# WHAT TO DO
A word-for-word repeat of the records below is what this calls for.

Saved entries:
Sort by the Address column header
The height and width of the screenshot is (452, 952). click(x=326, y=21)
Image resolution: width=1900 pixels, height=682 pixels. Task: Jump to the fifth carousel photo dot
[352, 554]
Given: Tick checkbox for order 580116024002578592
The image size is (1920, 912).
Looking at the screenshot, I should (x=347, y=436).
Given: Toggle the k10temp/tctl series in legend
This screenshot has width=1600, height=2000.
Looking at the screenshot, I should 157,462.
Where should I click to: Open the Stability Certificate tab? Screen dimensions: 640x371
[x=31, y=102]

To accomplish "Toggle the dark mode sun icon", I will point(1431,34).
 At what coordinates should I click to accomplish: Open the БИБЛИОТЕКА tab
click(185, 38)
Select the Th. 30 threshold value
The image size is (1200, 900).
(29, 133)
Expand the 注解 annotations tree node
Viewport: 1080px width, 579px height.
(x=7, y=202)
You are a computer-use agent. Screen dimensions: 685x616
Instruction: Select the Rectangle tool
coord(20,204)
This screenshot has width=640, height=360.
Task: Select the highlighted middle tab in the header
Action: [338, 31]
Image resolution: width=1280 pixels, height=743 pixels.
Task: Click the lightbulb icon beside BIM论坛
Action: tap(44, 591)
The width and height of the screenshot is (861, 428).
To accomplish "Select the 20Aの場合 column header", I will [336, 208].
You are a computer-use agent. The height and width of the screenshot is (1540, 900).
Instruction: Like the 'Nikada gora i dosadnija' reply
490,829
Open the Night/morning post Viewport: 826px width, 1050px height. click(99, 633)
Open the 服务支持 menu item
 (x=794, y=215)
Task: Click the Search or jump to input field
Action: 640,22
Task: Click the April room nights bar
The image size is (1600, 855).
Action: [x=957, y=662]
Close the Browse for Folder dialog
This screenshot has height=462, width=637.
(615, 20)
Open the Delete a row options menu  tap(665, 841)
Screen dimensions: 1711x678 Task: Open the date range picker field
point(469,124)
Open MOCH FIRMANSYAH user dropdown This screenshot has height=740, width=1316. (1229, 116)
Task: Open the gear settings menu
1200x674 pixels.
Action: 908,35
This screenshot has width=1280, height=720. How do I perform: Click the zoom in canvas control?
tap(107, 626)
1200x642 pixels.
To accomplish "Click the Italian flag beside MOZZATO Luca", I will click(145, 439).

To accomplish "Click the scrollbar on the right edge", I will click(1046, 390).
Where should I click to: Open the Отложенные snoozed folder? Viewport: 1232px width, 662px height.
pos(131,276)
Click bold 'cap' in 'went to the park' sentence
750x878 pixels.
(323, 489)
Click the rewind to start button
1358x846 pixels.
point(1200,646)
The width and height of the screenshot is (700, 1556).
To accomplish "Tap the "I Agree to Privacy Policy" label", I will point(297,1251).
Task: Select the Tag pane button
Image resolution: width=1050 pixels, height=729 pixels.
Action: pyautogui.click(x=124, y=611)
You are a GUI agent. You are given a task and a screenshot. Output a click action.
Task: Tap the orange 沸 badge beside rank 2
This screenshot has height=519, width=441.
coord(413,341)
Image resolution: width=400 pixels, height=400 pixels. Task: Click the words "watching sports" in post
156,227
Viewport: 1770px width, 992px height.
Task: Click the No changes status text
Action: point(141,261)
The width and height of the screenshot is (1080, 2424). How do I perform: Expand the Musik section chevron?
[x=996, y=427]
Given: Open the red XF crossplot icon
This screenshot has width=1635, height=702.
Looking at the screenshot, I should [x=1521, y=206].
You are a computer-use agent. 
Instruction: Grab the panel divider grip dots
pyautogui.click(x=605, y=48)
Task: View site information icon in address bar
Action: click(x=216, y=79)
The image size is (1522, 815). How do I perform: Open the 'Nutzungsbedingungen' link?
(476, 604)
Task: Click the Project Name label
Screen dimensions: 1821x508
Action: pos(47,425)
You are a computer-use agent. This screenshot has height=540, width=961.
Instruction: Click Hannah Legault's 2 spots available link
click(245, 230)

# SOLUTION BELOW
Sort by the Address column header
The height and width of the screenshot is (452, 952). click(x=326, y=21)
Image resolution: width=1900 pixels, height=682 pixels. Task: Jump to the fifth carousel photo dot
[352, 554]
Given: Tick checkbox for order 580116024002578592
The image size is (1920, 912).
Looking at the screenshot, I should (x=347, y=436).
Given: Toggle the k10temp/tctl series in legend
This screenshot has width=1600, height=2000.
Looking at the screenshot, I should 157,462.
Where should I click to: Open the Stability Certificate tab? Screen dimensions: 640x371
[x=31, y=102]

To accomplish "Toggle the dark mode sun icon", I will point(1431,34).
 At what coordinates should I click to accomplish: Open the БИБЛИОТЕКА tab
click(185, 38)
Select the Th. 30 threshold value
The image size is (1200, 900).
(29, 133)
Expand the 注解 annotations tree node
Viewport: 1080px width, 579px height.
(x=7, y=202)
You are a computer-use agent. Screen dimensions: 685x616
Instruction: Select the Rectangle tool
coord(20,204)
This screenshot has width=640, height=360.
Task: Select the highlighted middle tab in the header
Action: [338, 31]
Image resolution: width=1280 pixels, height=743 pixels.
Task: Click the lightbulb icon beside BIM论坛
Action: tap(44, 591)
The width and height of the screenshot is (861, 428).
To accomplish "Select the 20Aの場合 column header", I will [336, 208].
You are a computer-use agent. The height and width of the screenshot is (1540, 900).
Instruction: Like the 'Nikada gora i dosadnija' reply
490,829
Open the Night/morning post Viewport: 826px width, 1050px height. click(99, 633)
Open the 服务支持 menu item
 (x=794, y=215)
Task: Click the Search or jump to input field
Action: 640,22
Task: Click the April room nights bar
The image size is (1600, 855).
Action: [x=957, y=662]
Close the Browse for Folder dialog
This screenshot has height=462, width=637.
(615, 20)
Open the Delete a row options menu  tap(665, 841)
Screen dimensions: 1711x678 Task: Open the date range picker field
point(469,124)
Open MOCH FIRMANSYAH user dropdown This screenshot has height=740, width=1316. (1229, 116)
Task: Open the gear settings menu
1200x674 pixels.
Action: 908,35
This screenshot has width=1280, height=720. How do I perform: Click the zoom in canvas control?
tap(107, 626)
1200x642 pixels.
To accomplish "Click the Italian flag beside MOZZATO Luca", I will click(145, 439).

To accomplish "Click the scrollbar on the right edge", I will click(1046, 390).
Where should I click to: Open the Отложенные snoozed folder? Viewport: 1232px width, 662px height.
pos(131,276)
Click bold 'cap' in 'went to the park' sentence
750x878 pixels.
(323, 489)
Click the rewind to start button
1358x846 pixels.
point(1200,646)
The width and height of the screenshot is (700, 1556).
To accomplish "Tap the "I Agree to Privacy Policy" label", I will point(297,1251).
Task: Select the Tag pane button
Image resolution: width=1050 pixels, height=729 pixels.
Action: pyautogui.click(x=124, y=611)
You are a GUI agent. You are given a task and a screenshot. Output a click action.
Task: Tap the orange 沸 badge beside rank 2
This screenshot has height=519, width=441.
coord(413,341)
Image resolution: width=400 pixels, height=400 pixels. Task: Click the words "watching sports" in post
156,227
Viewport: 1770px width, 992px height.
Task: Click the No changes status text
Action: point(141,261)
The width and height of the screenshot is (1080, 2424). How do I perform: Expand the Musik section chevron?
[x=996, y=427]
Given: Open the red XF crossplot icon
This screenshot has width=1635, height=702.
Looking at the screenshot, I should [x=1521, y=206].
You are a computer-use agent. 
Instruction: Grab the panel divider grip dots
pyautogui.click(x=605, y=48)
Task: View site information icon in address bar
Action: click(x=216, y=79)
The image size is (1522, 815). How do I perform: Open the 'Nutzungsbedingungen' link?
(476, 604)
Task: Click the Project Name label
Screen dimensions: 1821x508
Action: pos(47,425)
You are a computer-use agent. This screenshot has height=540, width=961.
Instruction: Click Hannah Legault's 2 spots available link
click(245, 230)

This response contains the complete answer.